SUPPLIED INFORMATION Block Start

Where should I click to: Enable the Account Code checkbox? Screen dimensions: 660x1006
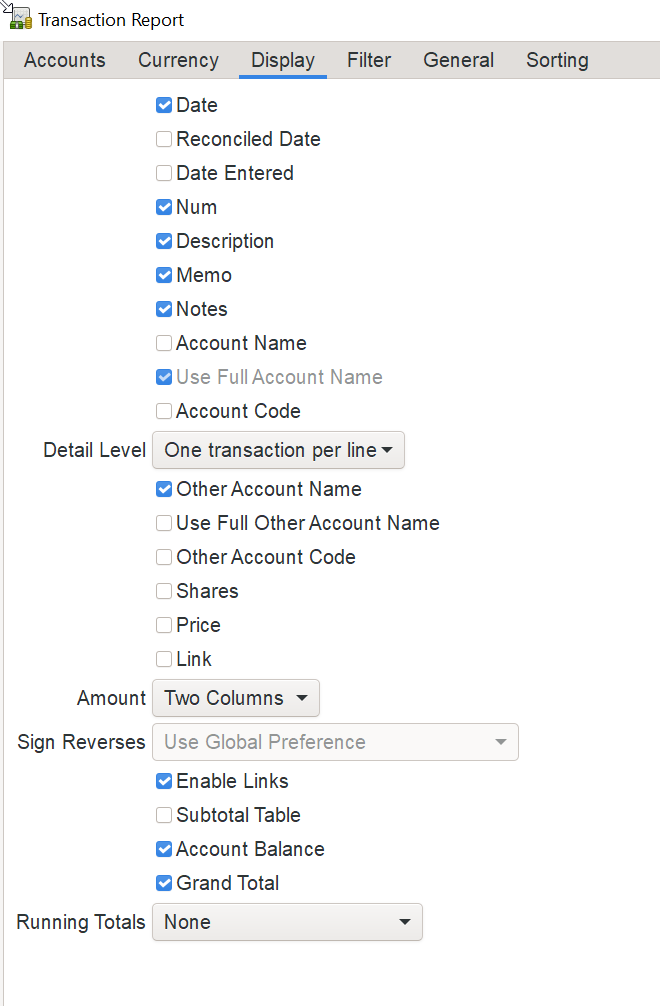click(x=164, y=411)
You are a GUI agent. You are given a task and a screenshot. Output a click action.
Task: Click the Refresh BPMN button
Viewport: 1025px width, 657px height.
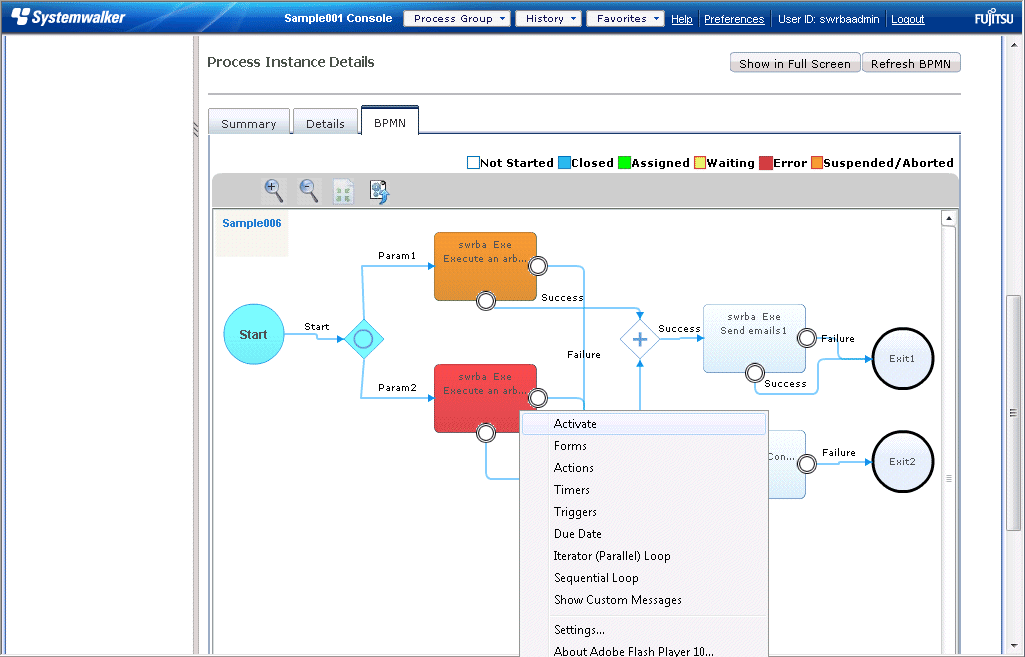click(x=910, y=64)

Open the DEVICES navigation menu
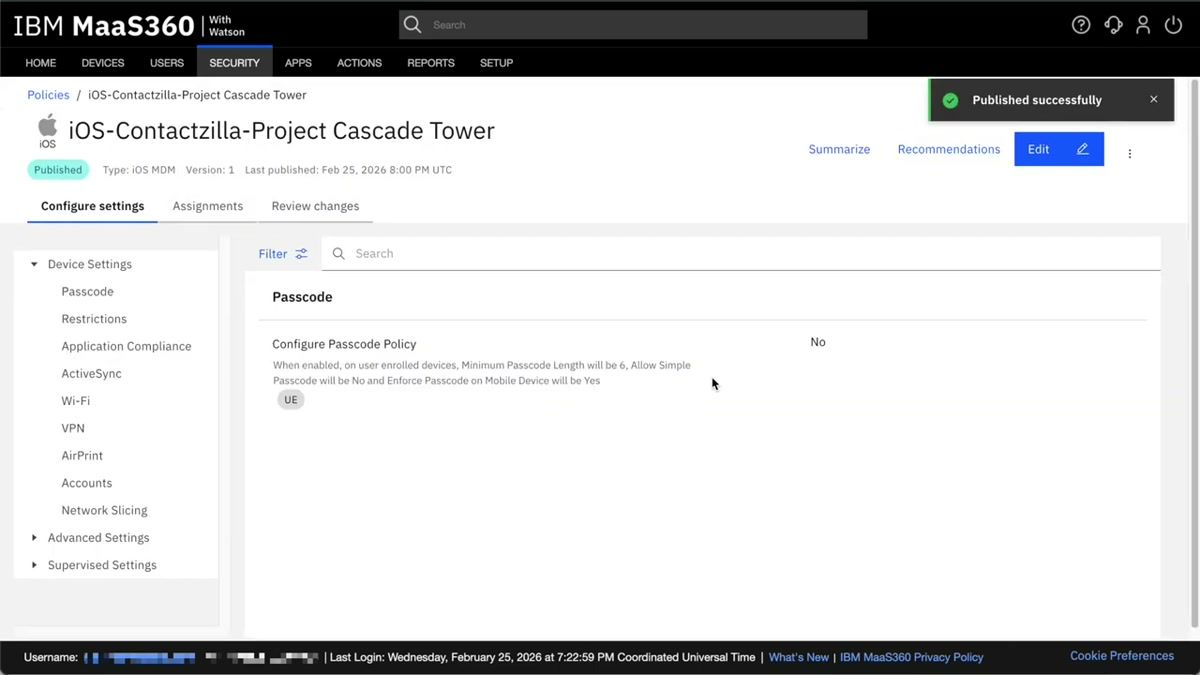(102, 62)
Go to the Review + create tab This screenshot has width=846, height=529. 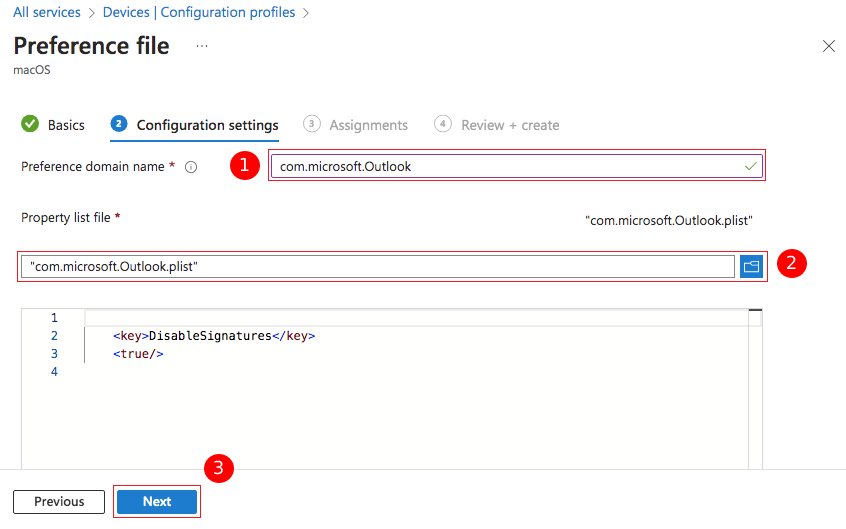coord(510,125)
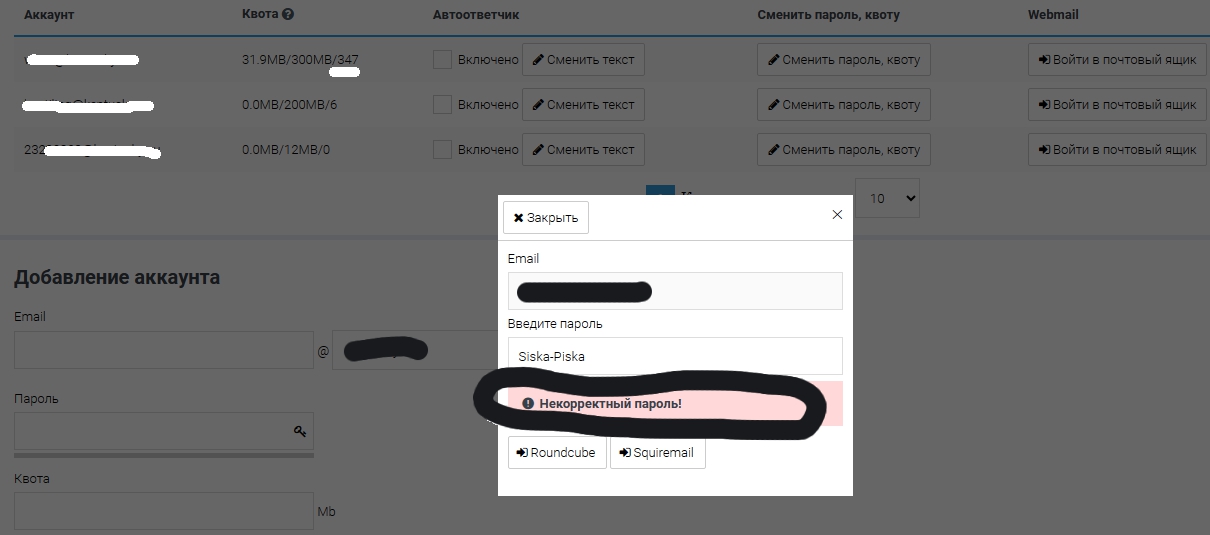
Task: Click Войти в почтовый ящик, third row
Action: 1117,150
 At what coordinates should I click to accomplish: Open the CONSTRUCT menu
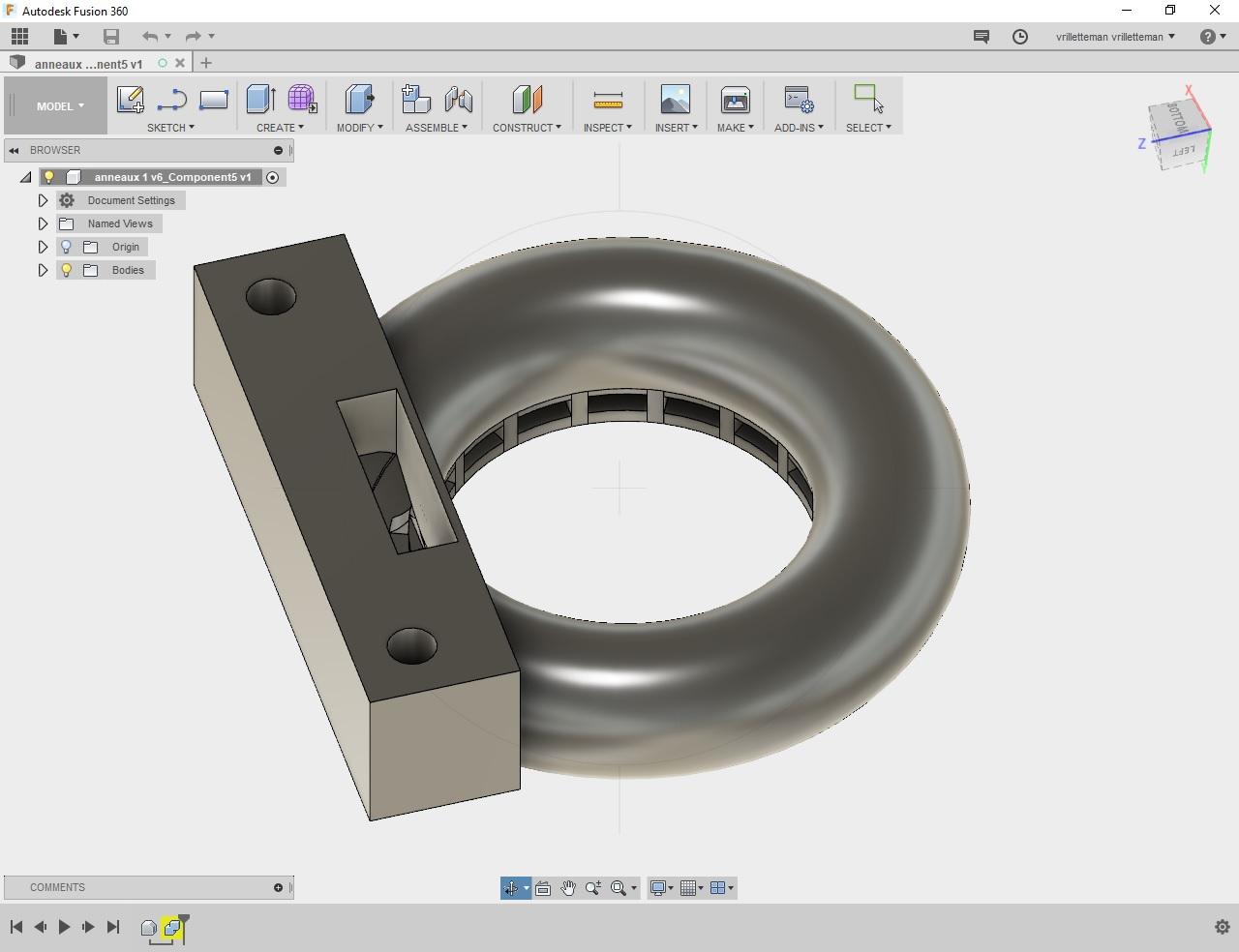pyautogui.click(x=527, y=128)
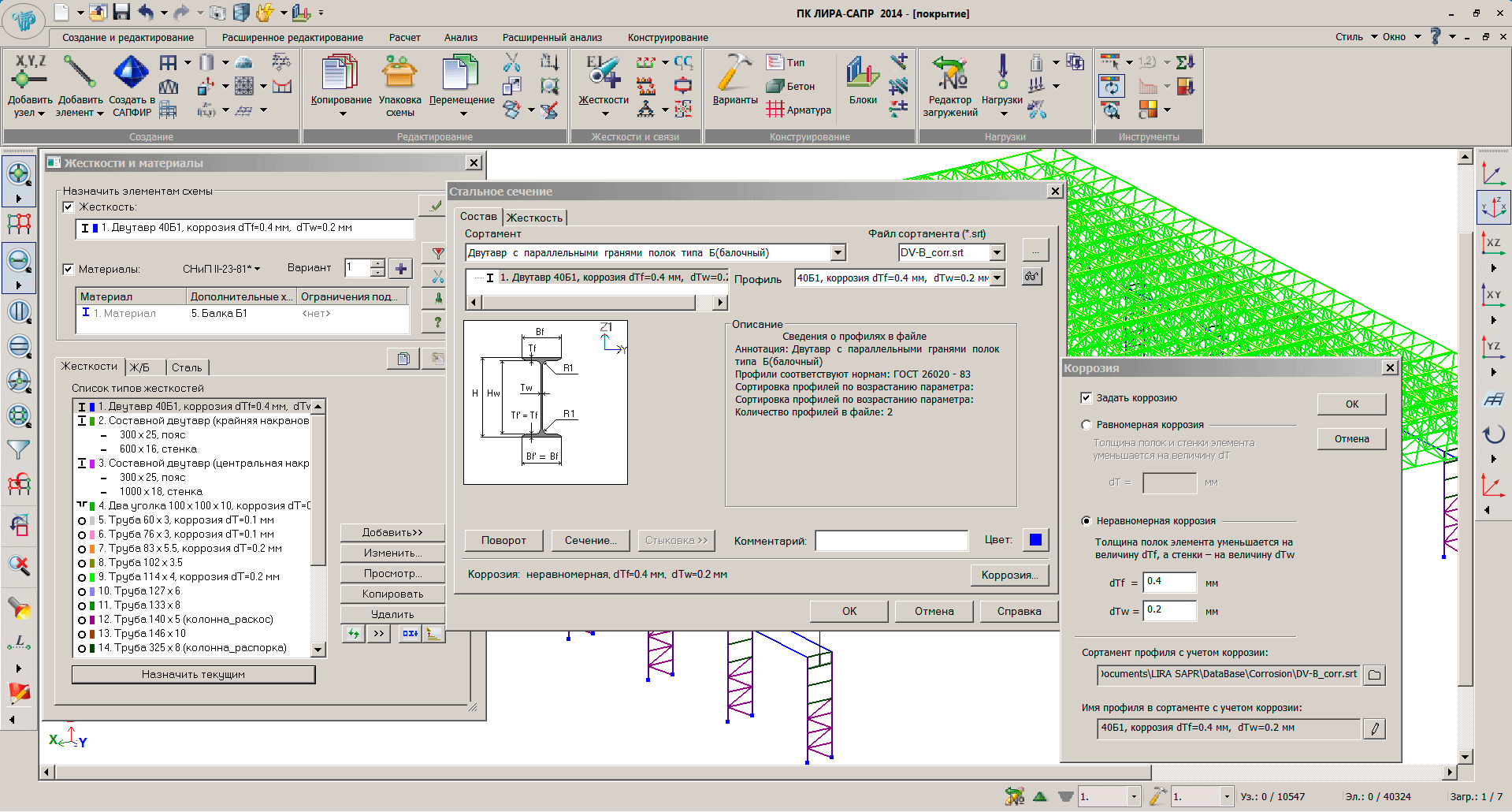
Task: Toggle the 'Задать коррозию' checkbox
Action: (x=1087, y=398)
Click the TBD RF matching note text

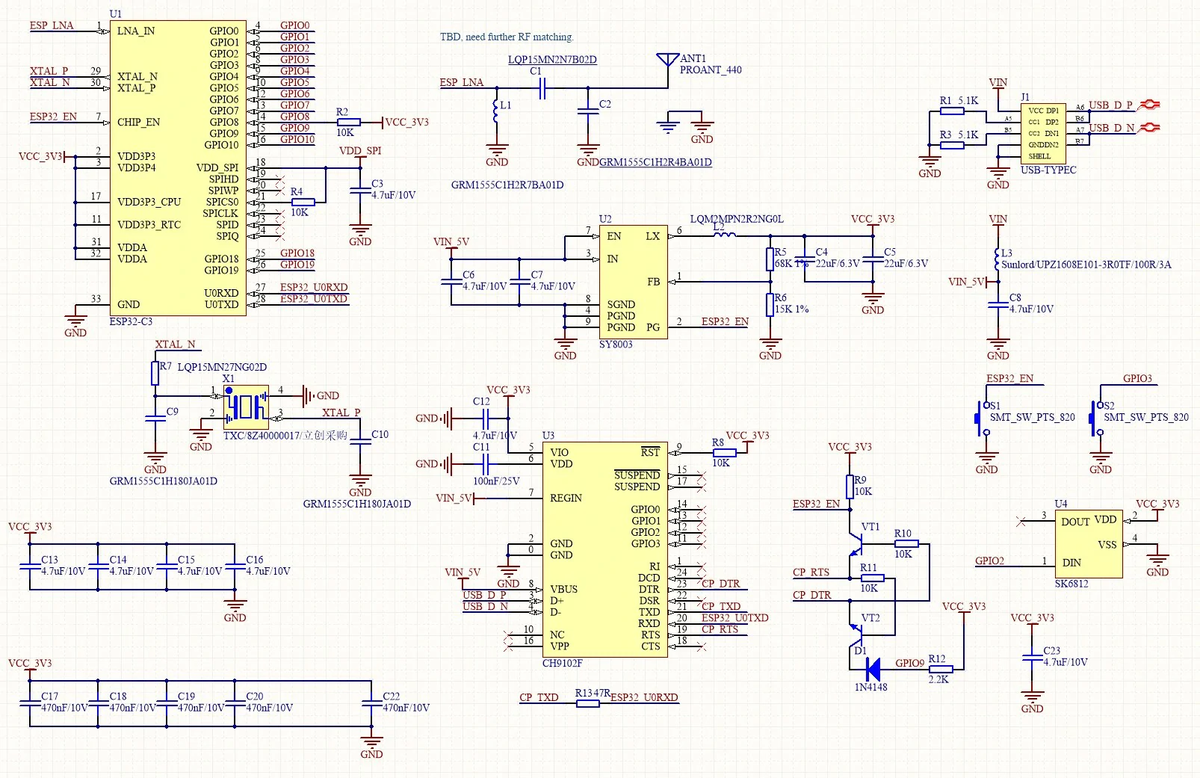click(507, 36)
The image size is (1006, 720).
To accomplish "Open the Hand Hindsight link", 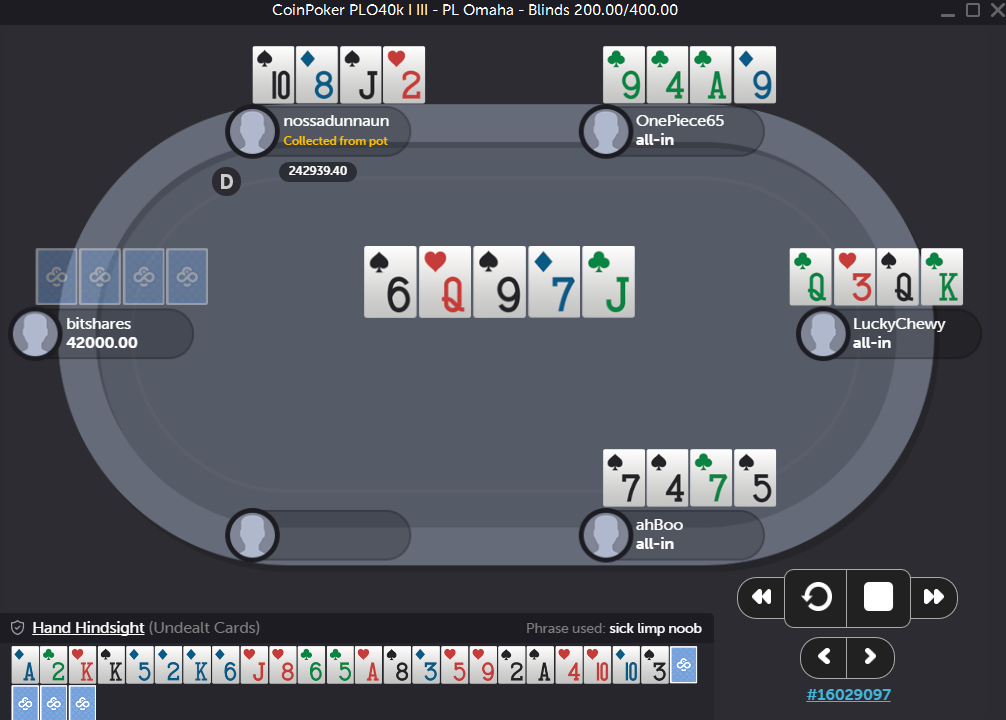I will [88, 628].
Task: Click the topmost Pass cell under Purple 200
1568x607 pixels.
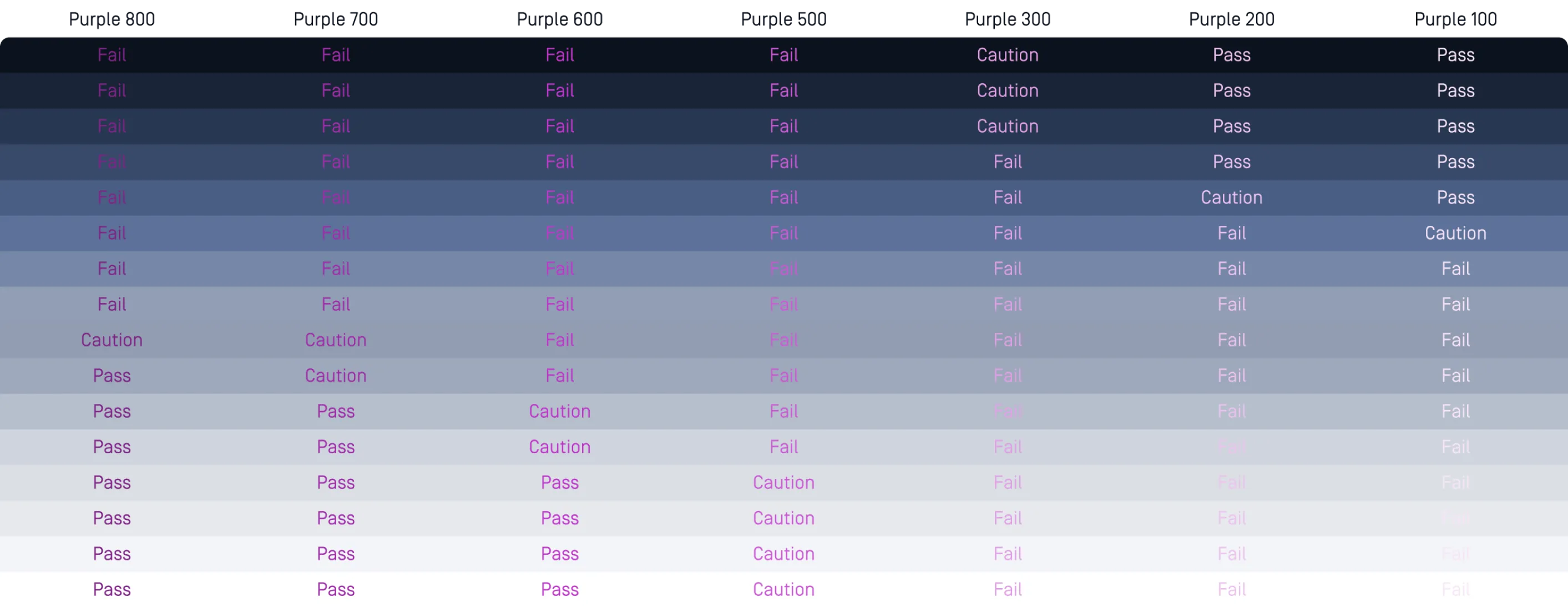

SUPPLIED INFORMATION Block End

» **WHAT YOU ARE ASKED TO DO**
Any pictures are to be skipped, and the lines from the beginning of the entries through the line with "Task: Click the Refresh BPMN button" copied exactly.

» **OUTPUT OF THE EXERCISE**
Where should I click to: Enable the Account Code checkbox? Screen dimensions: 660x1006
click(x=164, y=411)
You are a GUI agent. You are given a task and a screenshot. Output a click action.
Task: Click the Refresh BPMN button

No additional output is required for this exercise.